The greatest challenge of the day is: how to bring about a revolution of the heart, a revolution which has to start with each one of us? - Dorothy Day
It was right after Columbine that I got the idea for Rosey Shades. I was the guidance counselor at an elementary school here in Boca. I wondered what I could do to create a more positive climate at school, and also, more positive people in general, who might grow up to be a more hopeful and kind generation. A lofty goal, yes, but I felt I had to do something.
Cable news was new at the time and CNN was the only game in town. Who can forget watching Operation Desert Storm live? But with 24 hours to fill, news had to compete with Oprah, soap operas, sports and game shows. They needed to fill the rest of the hours with attention grabbing headlines. Anita Hill’s testimony, the O.J. Simpson trial, the Monica Lewinsky scandal, Dr. Kevorkian... and Columbine. I remember feeling helpless and depressed. Kids as young as 6 and 7 years of age discussed what they saw on TV every day. I was not inundated with bad news all the time when I was growing up, so I wasn’t sure what kind of impact this would have on society at large and I wanted to do something to help the pendulum swing back in the opposite direction somehow.
So I developed Rosey Shades as a character - Rosey wears rosecolored glasses, but it’s a cool thing to do, so they’re rosey ‘shades’. I put a mailbox outside of my office that had bugs and bees and butterflies all over it and called it the “Something’s bugging me” Box. There were ladybug shaped papers and a pencil next to the mailbox and students could write to Rosey to tell her what was bugging them. Some students included their name, so I would see those students and we’d problem solve and try to find solutions and try to find the bright side. But some students wrote anonymously. I needed a way to reach them as well.
Each morning at the school we had video announcements.

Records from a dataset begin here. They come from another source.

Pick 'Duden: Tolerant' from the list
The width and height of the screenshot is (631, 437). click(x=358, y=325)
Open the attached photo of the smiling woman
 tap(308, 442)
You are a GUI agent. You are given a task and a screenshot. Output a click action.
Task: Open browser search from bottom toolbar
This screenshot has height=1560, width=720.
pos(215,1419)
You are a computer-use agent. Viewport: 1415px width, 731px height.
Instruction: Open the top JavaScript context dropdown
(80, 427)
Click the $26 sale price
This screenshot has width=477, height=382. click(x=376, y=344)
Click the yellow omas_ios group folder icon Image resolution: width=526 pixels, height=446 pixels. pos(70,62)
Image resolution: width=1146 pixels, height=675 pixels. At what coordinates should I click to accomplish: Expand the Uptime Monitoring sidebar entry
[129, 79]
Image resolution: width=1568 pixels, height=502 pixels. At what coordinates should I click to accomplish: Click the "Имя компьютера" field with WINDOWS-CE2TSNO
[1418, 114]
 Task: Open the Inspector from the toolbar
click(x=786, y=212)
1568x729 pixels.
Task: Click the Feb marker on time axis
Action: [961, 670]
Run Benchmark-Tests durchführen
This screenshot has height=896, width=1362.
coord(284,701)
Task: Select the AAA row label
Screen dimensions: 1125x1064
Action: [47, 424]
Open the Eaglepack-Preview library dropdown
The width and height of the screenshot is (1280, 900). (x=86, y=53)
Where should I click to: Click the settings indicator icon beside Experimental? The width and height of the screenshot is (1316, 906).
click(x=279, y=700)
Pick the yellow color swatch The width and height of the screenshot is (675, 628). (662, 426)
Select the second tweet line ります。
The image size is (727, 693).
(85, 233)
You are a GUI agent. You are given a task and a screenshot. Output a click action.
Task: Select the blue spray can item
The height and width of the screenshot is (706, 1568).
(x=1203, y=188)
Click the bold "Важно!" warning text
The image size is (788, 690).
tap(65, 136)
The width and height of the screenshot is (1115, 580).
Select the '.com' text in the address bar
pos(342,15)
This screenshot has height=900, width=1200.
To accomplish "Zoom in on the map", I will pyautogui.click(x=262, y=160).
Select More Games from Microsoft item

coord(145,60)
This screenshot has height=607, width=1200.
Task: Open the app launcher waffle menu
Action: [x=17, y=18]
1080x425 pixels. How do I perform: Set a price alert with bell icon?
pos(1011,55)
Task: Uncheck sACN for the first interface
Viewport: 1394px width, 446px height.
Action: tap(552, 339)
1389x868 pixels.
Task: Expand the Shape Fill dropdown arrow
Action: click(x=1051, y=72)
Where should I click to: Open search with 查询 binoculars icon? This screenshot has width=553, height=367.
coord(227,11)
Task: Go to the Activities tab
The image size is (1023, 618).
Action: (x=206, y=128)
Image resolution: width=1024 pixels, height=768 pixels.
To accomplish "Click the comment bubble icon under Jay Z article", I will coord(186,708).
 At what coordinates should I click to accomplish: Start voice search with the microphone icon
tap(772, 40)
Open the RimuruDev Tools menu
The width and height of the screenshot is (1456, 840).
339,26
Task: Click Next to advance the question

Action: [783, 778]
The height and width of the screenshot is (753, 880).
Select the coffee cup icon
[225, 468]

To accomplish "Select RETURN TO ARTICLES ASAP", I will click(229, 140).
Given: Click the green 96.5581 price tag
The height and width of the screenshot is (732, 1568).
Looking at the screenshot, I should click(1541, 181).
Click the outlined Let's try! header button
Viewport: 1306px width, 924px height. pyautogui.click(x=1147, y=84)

The art teacher had students build and decorate a set for a news segment called “On the Bright Side” and once a week, I would work with students to try to understand where a person who had this ‘thing’ bugging them felt and what we could do or say to make that person feel better. Then, they would go on the news, wearing rosey shades, and discuss the problem, some solutions, and also make sure the person felt heard.
I left elementary school and moved up to high school to teach history. The program ended. The story books never got published. And another mass shooting just happened in my hometown. Did Rosey’s compassion and empathy help anyone who might have later gone off the deep end? We will never know. We don’t know the impact of kindness, love and understanding, but we do know the impact of the absence of them.
We need more good news. We need a society that breeds more hope than fear. We need people to feel happy and secure enough that they reach out to others and offer compassion and kindness as part of their normal daily routine, rather than always worrying about themselves first. We need a revolution of the heart. Love is the only antidote. Love. Genuine love for humanity. Even people you disagree with. Even those who don’t love you back. Even those who don’t seem deserving. Maybe those people especially.